September 12 | 12 – 1pm
Jason Langer’s moody, cinematic photographs of Berlin are rich with echoes of trauma and resilience. His personal journey — from childhood in Israel to Buddhist studies and artistic confrontation in Germany — is a rare, poetic lens on history. This moving exhibit dives into the intergenerational imprint of the Holocaust and how photography can be both witness and salve.
Join us on Friday, September 12 from 12-1pm for an intimate tour of the exhibition led by Langer, who also curated the show.
This program is presented as part of Berlin: A Jewish Ode to the Metropolis.
About Curator
Born in 1967 in Tucson, Arizona, photographer Jason Langer makes work underpinned by Buddhist philosophy. Graduating with a BA in Photography from the University of Oregon in 1989, his first major project, Shadow, explored existential ideas relating to the fragility of the human body. In the 1990s he made Secret City, a series of night photographs of distant, anonymous men in New York, whose faces were darkened or obscured to represent egolessness.
Jason Langer’s Work
In 2007, Langer started a decade-long project titled Figures, featuring studies of strangers inspired by Buddhist and Jungian teachings on masculine and feminine principles. In the same year, he began photographing couples making love, exploring Buddhist aspects of the mind in union. This work was exhibited as The Diamond and the Lotus in 2012. Langer has published four books to date: Secret City (2006, Nazraeli Press), Possession (2013, Nazraeli Press), a mid-career retrospective titled Twenty Years (Radius Books, 2015), and Berlin (2022, Kerber Verlag).

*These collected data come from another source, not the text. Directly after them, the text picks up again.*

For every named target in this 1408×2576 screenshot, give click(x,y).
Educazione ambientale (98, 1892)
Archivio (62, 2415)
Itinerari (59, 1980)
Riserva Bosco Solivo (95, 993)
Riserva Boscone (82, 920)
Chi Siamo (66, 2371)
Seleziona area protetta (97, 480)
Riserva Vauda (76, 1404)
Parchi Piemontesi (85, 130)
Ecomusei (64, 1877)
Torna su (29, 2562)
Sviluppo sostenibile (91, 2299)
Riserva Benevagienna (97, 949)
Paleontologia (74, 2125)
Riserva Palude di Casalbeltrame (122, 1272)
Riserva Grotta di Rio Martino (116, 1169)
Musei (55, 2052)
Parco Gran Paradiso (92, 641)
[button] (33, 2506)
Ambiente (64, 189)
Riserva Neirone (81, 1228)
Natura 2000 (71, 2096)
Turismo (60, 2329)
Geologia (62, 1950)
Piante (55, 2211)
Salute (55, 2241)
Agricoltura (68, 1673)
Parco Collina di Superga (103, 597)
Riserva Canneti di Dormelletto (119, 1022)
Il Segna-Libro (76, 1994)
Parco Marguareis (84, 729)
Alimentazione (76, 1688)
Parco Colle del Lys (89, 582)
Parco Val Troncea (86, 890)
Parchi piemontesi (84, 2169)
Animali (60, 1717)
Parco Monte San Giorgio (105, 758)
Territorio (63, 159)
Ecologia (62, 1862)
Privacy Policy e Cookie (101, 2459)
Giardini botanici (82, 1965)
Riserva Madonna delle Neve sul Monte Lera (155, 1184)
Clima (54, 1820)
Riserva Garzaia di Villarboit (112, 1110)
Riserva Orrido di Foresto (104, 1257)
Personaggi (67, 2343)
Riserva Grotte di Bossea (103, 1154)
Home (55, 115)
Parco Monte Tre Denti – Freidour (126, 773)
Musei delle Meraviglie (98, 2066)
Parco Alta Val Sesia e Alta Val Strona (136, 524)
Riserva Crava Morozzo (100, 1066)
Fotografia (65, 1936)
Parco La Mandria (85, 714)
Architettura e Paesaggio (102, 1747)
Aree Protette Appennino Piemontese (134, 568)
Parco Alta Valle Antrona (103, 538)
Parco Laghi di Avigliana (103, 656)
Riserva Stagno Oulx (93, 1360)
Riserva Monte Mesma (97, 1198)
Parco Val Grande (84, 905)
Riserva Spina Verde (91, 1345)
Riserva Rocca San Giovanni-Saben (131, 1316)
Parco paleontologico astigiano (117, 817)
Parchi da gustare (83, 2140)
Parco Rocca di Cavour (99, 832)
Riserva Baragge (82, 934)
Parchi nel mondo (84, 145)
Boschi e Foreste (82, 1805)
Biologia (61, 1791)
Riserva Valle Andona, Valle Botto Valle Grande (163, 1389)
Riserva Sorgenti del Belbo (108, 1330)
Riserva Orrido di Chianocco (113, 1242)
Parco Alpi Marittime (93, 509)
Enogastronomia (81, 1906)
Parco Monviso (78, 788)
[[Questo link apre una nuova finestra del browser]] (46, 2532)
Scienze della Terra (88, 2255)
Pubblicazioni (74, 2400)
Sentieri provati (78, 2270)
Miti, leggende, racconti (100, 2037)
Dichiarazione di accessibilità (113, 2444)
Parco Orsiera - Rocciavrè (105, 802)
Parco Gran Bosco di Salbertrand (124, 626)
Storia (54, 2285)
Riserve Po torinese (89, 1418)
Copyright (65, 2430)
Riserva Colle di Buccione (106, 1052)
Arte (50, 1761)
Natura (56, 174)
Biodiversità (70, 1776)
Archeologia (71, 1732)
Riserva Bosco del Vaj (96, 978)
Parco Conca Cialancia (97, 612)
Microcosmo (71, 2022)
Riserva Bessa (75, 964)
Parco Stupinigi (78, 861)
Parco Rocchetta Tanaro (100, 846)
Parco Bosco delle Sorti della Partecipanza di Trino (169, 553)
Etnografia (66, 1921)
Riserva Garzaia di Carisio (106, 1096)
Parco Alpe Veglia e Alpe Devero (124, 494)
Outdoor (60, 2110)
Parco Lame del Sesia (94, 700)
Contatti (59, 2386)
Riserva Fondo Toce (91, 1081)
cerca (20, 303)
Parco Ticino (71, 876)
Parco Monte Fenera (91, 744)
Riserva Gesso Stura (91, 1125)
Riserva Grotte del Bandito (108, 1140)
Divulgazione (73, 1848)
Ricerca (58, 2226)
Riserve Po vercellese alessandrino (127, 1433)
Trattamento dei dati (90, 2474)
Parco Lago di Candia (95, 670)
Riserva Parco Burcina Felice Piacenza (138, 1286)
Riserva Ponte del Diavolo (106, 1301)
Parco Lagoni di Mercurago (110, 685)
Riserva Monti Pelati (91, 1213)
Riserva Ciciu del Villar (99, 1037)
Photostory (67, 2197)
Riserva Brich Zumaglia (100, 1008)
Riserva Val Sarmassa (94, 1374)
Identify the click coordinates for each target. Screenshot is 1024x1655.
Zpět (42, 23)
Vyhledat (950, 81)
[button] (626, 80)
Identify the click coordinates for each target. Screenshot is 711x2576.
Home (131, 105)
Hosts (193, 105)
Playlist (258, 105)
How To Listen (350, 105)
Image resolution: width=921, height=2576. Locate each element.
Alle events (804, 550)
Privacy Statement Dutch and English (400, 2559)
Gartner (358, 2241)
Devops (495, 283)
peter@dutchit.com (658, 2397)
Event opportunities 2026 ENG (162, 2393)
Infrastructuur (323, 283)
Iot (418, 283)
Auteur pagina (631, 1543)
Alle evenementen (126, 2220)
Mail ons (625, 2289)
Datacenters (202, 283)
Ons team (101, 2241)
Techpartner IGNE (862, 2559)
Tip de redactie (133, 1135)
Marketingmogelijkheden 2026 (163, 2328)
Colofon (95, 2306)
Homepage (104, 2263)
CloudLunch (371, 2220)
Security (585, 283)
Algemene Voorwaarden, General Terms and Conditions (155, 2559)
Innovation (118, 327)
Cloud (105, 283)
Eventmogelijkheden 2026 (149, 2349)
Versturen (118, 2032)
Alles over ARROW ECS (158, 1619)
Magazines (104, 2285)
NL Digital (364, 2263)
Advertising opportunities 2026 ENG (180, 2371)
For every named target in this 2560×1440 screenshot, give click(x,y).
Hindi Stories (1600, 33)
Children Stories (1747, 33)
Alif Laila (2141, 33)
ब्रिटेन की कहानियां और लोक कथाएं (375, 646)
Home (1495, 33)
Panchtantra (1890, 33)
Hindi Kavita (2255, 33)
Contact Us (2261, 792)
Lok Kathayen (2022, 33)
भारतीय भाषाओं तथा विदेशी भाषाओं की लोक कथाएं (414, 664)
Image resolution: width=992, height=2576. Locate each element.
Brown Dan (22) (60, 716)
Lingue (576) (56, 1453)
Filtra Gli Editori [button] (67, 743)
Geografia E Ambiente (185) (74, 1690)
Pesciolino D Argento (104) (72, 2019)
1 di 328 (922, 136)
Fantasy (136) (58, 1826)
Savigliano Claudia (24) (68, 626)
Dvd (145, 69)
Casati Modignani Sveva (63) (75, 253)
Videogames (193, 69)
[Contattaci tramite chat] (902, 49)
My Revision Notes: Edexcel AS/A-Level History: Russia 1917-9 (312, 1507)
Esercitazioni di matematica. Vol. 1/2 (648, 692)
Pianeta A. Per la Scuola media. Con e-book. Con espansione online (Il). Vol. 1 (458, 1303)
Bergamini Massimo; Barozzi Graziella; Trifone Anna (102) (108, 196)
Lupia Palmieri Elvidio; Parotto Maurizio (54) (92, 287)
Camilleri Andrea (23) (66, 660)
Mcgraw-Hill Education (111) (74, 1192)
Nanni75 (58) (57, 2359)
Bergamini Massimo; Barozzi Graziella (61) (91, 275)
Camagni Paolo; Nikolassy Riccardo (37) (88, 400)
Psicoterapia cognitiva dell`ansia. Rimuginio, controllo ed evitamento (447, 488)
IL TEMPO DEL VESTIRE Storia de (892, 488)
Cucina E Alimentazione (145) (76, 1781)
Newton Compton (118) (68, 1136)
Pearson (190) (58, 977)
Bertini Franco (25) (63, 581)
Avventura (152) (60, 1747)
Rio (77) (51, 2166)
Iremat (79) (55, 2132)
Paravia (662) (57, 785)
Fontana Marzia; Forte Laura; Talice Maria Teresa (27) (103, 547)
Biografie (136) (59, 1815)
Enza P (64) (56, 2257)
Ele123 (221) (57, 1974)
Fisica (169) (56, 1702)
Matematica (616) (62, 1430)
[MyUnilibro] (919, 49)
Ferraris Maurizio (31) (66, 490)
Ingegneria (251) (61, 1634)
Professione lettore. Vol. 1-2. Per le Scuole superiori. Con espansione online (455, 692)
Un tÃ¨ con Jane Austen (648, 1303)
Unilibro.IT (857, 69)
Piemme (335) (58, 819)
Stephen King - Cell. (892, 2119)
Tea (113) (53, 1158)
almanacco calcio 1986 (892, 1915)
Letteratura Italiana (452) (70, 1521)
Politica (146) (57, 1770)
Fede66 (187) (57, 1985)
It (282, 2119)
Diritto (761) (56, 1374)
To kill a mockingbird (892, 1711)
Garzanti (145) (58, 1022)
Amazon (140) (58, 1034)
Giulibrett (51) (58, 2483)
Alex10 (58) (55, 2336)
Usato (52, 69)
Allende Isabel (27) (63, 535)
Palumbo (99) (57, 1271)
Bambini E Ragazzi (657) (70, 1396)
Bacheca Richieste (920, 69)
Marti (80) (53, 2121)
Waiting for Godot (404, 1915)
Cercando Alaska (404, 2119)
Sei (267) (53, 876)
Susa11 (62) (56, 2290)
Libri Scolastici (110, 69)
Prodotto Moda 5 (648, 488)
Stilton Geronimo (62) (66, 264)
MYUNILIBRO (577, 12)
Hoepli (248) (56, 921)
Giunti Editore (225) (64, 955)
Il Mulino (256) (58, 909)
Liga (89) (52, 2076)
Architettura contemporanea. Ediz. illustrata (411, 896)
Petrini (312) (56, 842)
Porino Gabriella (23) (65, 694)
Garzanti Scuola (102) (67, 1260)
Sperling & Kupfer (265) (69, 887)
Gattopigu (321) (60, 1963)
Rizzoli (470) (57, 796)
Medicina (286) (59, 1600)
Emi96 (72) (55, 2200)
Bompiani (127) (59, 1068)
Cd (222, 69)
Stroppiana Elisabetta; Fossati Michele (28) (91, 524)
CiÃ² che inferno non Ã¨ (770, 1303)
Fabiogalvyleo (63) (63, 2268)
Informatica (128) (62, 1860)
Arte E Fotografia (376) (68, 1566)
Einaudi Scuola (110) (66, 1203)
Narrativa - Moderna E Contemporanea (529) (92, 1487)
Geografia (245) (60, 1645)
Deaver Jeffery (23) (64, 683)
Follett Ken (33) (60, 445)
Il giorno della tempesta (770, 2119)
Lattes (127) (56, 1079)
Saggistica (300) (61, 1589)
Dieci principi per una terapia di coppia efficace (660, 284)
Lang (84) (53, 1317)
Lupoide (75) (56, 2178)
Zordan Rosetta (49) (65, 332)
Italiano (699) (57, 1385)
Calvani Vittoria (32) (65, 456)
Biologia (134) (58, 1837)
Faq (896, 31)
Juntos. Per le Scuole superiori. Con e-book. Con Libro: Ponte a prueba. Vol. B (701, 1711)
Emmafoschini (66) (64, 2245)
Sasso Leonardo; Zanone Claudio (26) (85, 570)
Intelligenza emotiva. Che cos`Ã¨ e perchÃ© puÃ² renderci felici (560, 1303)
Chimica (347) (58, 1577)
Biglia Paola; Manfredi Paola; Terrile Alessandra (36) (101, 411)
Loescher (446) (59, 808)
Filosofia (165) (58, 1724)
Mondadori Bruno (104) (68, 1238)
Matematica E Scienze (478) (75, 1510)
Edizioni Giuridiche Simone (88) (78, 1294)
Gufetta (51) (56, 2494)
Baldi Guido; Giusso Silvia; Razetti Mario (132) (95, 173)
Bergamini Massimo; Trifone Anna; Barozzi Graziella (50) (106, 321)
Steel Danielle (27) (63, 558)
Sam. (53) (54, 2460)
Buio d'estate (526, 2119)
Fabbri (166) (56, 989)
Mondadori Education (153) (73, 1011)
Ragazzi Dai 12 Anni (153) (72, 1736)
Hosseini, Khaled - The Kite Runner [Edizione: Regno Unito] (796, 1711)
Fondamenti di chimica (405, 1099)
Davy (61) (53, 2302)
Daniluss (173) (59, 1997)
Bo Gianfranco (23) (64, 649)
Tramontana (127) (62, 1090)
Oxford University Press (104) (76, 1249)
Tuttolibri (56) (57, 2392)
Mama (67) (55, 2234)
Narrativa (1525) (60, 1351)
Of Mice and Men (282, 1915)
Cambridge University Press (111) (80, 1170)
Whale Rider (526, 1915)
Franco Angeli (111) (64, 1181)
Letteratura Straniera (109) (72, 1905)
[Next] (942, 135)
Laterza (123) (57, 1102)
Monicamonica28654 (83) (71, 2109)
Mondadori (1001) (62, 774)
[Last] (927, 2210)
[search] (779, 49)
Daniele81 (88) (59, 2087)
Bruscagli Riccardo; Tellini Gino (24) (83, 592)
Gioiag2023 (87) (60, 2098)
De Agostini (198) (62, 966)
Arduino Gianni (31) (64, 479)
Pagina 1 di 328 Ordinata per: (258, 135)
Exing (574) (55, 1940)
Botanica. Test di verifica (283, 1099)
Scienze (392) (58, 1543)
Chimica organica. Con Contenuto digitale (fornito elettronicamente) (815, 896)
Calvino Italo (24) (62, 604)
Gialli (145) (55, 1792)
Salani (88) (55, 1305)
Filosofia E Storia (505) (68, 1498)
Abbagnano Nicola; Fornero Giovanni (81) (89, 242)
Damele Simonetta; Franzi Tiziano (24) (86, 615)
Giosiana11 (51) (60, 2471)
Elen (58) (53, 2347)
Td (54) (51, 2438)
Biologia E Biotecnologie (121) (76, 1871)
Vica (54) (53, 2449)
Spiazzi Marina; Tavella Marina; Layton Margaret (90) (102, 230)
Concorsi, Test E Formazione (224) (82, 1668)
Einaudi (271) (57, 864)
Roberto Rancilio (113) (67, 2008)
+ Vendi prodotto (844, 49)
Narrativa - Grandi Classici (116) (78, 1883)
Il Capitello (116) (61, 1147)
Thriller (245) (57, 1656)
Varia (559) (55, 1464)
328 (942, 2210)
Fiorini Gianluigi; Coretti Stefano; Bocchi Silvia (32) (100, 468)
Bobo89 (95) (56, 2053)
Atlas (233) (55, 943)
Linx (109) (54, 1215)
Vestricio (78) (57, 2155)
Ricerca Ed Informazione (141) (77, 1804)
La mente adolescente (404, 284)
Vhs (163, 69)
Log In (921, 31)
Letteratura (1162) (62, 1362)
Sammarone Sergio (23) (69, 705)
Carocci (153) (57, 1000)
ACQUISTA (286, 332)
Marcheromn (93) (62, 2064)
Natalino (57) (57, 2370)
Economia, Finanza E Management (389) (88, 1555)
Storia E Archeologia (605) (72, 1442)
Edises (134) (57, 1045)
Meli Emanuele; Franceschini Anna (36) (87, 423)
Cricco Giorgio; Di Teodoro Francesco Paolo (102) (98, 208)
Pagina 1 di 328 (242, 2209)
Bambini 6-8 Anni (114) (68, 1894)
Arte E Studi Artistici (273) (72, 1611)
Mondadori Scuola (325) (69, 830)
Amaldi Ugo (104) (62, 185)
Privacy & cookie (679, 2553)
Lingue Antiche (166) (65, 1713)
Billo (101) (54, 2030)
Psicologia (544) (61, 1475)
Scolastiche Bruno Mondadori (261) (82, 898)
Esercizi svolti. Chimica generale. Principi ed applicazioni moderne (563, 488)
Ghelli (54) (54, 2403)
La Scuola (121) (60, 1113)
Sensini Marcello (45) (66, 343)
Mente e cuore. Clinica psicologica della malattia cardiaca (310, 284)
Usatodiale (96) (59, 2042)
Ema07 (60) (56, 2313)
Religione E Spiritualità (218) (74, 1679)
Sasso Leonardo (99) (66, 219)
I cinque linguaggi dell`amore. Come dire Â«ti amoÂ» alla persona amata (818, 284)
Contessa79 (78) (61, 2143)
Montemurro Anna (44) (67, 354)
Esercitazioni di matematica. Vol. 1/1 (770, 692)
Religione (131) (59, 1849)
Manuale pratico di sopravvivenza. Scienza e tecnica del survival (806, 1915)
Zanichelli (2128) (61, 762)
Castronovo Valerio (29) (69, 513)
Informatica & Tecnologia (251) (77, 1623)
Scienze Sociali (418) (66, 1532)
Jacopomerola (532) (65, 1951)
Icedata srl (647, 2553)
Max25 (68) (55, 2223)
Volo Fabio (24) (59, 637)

Langer’s work has been exhibited by institutions such as Benrubi Gallery (NYC), Kopeikin Gallery (Los Angeles), and ClampArt, (NYC) and supported by grants and awards from the Ford Family Foundation, The Oregon Arts Commission, PX3 Prix de la Photographie, Paris, the Joy of Giving Something Foundation, The Wood Institute, Madrid Foto, and the Palm Beach Photographic Centre’s Fotofusion Rising Star Award. His images are held in the permanent collections of Yale University Art Gallery, Zimmerli Art Museum, Rutgers University, Sir Elton John, Sir Mick Jagger, and International Photography Hall of Fame and Museum, among others, and are represented by CLAMP (NYC), Galerie Esther Woerdehoff (Paris), and Gilman Contemporary (Idaho).
Jason Langer Today
Langer taught photography at the Academy of Art University in San Francisco for more than a decade and currently teaches for Santa Fe Workshops, Medium San Diego, and is a faculty member of Photo Phlo. He lives in Portland, Oregon, and is currently working on two projects – Stumptown Portraits and Samsara: the Wheel of Life and Transcendence, which reflects the Buddhist cycle of birth, death, and rebirth following his father’s passing in 2019.